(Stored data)

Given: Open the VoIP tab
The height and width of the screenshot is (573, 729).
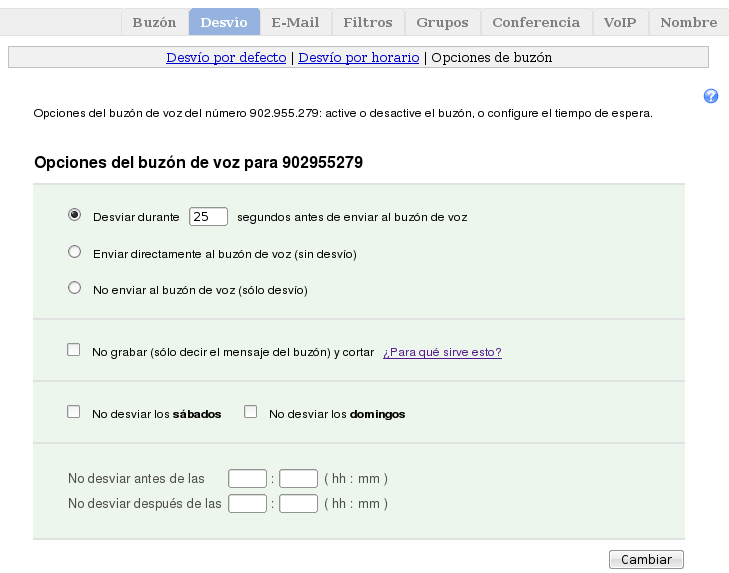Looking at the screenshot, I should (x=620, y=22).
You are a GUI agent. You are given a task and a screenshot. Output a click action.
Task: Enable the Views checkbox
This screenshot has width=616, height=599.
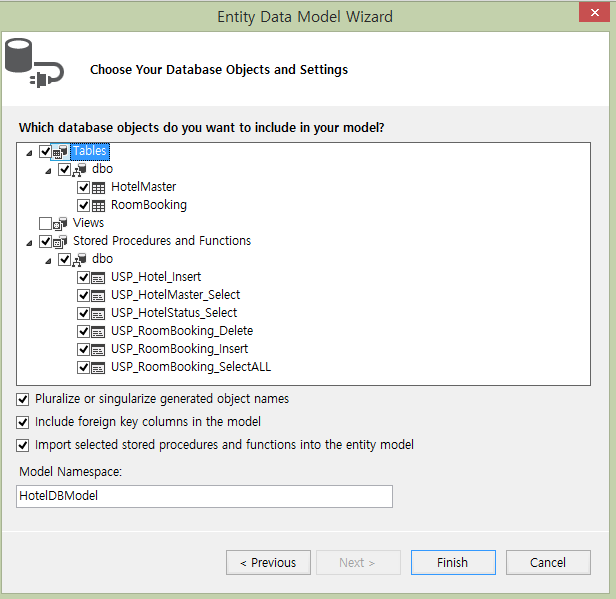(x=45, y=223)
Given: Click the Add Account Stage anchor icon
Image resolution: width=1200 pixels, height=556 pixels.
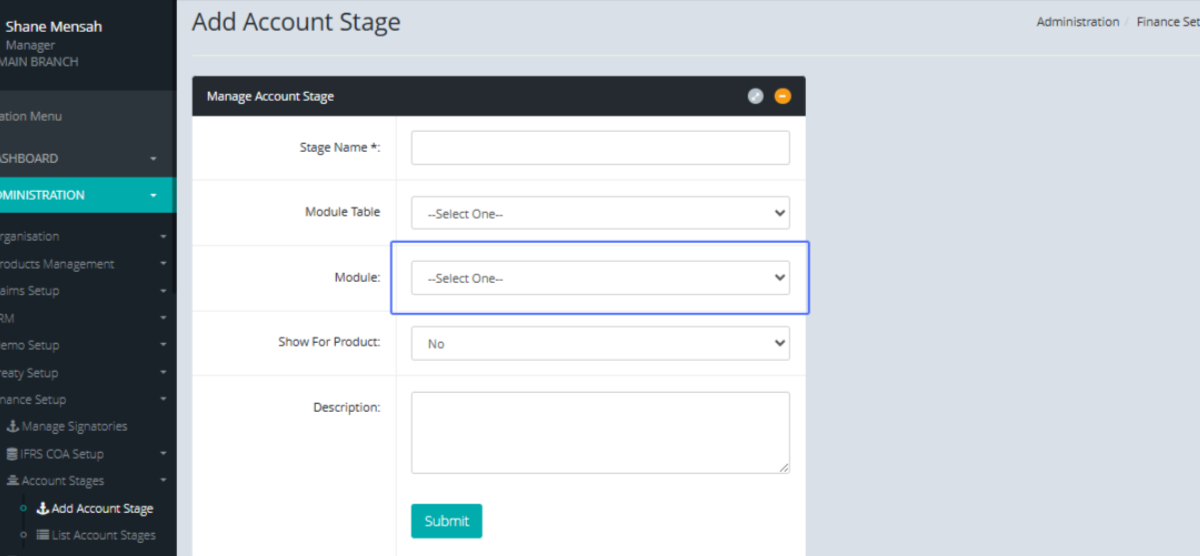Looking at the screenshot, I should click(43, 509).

> _Task goal_: Your answer must be an exact copy of the lines above, from the line that contains "You are a GUI" through the final line, with no pictures in it.

> _Solution to the problem_:
You are a GUI agent. You are given a task and a screenshot. Output a click action.
Task: Enable the Views checkbox
This screenshot has width=616, height=599.
(x=45, y=223)
Given: Click the Add Account Stage anchor icon
Image resolution: width=1200 pixels, height=556 pixels.
Looking at the screenshot, I should click(43, 509).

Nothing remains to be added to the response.